**Directions**
Copy the data below, replacing each "segment" with "portion" and leaving everything else unchanged.

-- Begin --

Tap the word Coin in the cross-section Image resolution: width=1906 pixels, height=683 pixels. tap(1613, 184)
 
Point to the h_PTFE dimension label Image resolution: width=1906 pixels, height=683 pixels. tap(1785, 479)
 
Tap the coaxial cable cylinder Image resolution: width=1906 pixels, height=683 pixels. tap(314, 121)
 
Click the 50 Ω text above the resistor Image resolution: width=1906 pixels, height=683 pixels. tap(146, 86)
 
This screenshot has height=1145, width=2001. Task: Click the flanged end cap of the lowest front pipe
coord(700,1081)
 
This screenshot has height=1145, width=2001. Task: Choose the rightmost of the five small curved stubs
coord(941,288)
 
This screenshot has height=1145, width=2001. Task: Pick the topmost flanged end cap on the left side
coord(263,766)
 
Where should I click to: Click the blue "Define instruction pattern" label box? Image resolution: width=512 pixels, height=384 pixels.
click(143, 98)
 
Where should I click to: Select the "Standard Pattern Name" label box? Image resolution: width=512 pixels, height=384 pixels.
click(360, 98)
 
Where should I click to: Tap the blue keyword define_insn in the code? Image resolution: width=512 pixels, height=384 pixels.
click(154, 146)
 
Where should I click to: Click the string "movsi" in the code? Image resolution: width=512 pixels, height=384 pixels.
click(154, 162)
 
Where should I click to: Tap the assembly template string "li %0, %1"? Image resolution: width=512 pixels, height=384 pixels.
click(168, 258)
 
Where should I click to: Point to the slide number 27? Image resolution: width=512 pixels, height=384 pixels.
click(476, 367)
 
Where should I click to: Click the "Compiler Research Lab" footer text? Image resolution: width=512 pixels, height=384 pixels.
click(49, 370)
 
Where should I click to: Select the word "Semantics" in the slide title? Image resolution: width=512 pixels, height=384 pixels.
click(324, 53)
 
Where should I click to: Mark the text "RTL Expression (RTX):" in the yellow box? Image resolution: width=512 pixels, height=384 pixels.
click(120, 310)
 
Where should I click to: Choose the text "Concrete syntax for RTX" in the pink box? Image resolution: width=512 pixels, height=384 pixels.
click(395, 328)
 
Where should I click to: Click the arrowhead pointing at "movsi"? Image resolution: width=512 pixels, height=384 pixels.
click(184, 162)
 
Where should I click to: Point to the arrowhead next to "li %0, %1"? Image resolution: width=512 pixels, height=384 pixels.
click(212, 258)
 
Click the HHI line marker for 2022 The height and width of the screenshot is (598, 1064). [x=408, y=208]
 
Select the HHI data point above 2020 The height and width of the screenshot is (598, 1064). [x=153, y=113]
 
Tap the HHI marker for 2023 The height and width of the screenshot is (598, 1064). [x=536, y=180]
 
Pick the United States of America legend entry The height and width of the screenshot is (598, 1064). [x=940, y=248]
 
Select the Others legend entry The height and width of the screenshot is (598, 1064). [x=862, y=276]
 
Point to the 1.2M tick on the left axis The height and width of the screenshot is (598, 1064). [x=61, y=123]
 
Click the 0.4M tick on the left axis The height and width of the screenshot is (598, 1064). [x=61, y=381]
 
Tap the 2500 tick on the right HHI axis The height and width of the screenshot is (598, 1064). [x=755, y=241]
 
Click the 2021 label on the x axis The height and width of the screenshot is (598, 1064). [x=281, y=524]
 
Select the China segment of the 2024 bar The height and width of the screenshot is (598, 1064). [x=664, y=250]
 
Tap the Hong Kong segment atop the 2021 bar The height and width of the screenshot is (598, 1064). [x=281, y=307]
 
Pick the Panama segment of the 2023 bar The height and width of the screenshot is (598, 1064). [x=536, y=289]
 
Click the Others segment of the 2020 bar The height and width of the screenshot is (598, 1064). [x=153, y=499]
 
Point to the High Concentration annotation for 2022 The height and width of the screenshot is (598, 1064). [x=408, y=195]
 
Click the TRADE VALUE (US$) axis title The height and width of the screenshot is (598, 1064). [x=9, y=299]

-- End --

**Written solution**
Tap the word Coin in the cross-section Image resolution: width=1906 pixels, height=683 pixels. tap(1613, 184)
 
Point to the h_PTFE dimension label Image resolution: width=1906 pixels, height=683 pixels. tap(1785, 479)
 
Tap the coaxial cable cylinder Image resolution: width=1906 pixels, height=683 pixels. tap(314, 121)
 
Click the 50 Ω text above the resistor Image resolution: width=1906 pixels, height=683 pixels. tap(146, 86)
 
This screenshot has height=1145, width=2001. Task: Click the flanged end cap of the lowest front pipe
coord(700,1081)
 
This screenshot has height=1145, width=2001. Task: Choose the rightmost of the five small curved stubs
coord(941,288)
 
This screenshot has height=1145, width=2001. Task: Pick the topmost flanged end cap on the left side
coord(263,766)
 
Where should I click to: Click the blue "Define instruction pattern" label box? Image resolution: width=512 pixels, height=384 pixels.
click(143, 98)
 
Where should I click to: Select the "Standard Pattern Name" label box? Image resolution: width=512 pixels, height=384 pixels.
click(360, 98)
 
Where should I click to: Tap the blue keyword define_insn in the code? Image resolution: width=512 pixels, height=384 pixels.
click(154, 146)
 
Where should I click to: Click the string "movsi" in the code? Image resolution: width=512 pixels, height=384 pixels.
click(154, 162)
 
Where should I click to: Tap the assembly template string "li %0, %1"? Image resolution: width=512 pixels, height=384 pixels.
click(168, 258)
 
Where should I click to: Point to the slide number 27? Image resolution: width=512 pixels, height=384 pixels.
click(476, 367)
 
Where should I click to: Click the "Compiler Research Lab" footer text? Image resolution: width=512 pixels, height=384 pixels.
click(49, 370)
 
Where should I click to: Select the word "Semantics" in the slide title? Image resolution: width=512 pixels, height=384 pixels.
click(324, 53)
 
Where should I click to: Mark the text "RTL Expression (RTX):" in the yellow box? Image resolution: width=512 pixels, height=384 pixels.
click(120, 310)
 
Where should I click to: Choose the text "Concrete syntax for RTX" in the pink box? Image resolution: width=512 pixels, height=384 pixels.
click(395, 328)
 
Where should I click to: Click the arrowhead pointing at "movsi"? Image resolution: width=512 pixels, height=384 pixels.
click(184, 162)
 
Where should I click to: Point to the arrowhead next to "li %0, %1"? Image resolution: width=512 pixels, height=384 pixels.
click(212, 258)
 
Click the HHI line marker for 2022 The height and width of the screenshot is (598, 1064). [x=408, y=208]
 
Select the HHI data point above 2020 The height and width of the screenshot is (598, 1064). [x=153, y=113]
 
Tap the HHI marker for 2023 The height and width of the screenshot is (598, 1064). [x=536, y=180]
 
Pick the United States of America legend entry The height and width of the screenshot is (598, 1064). [x=940, y=248]
 
Select the Others legend entry The height and width of the screenshot is (598, 1064). [x=862, y=276]
 
Point to the 1.2M tick on the left axis The height and width of the screenshot is (598, 1064). [x=61, y=123]
 
Click the 0.4M tick on the left axis The height and width of the screenshot is (598, 1064). [x=61, y=381]
 
Tap the 2500 tick on the right HHI axis The height and width of the screenshot is (598, 1064). [x=755, y=241]
 
Click the 2021 label on the x axis The height and width of the screenshot is (598, 1064). [x=281, y=524]
 
Select the China portion of the 2024 bar The height and width of the screenshot is (598, 1064). [x=664, y=250]
 
Tap the Hong Kong portion atop the 2021 bar The height and width of the screenshot is (598, 1064). [x=281, y=307]
 
Pick the Panama portion of the 2023 bar The height and width of the screenshot is (598, 1064). [x=536, y=289]
 
Click the Others portion of the 2020 bar The height and width of the screenshot is (598, 1064). [x=153, y=499]
 
Point to the High Concentration annotation for 2022 The height and width of the screenshot is (598, 1064). [x=408, y=195]
 
Click the TRADE VALUE (US$) axis title The height and width of the screenshot is (598, 1064). [x=9, y=299]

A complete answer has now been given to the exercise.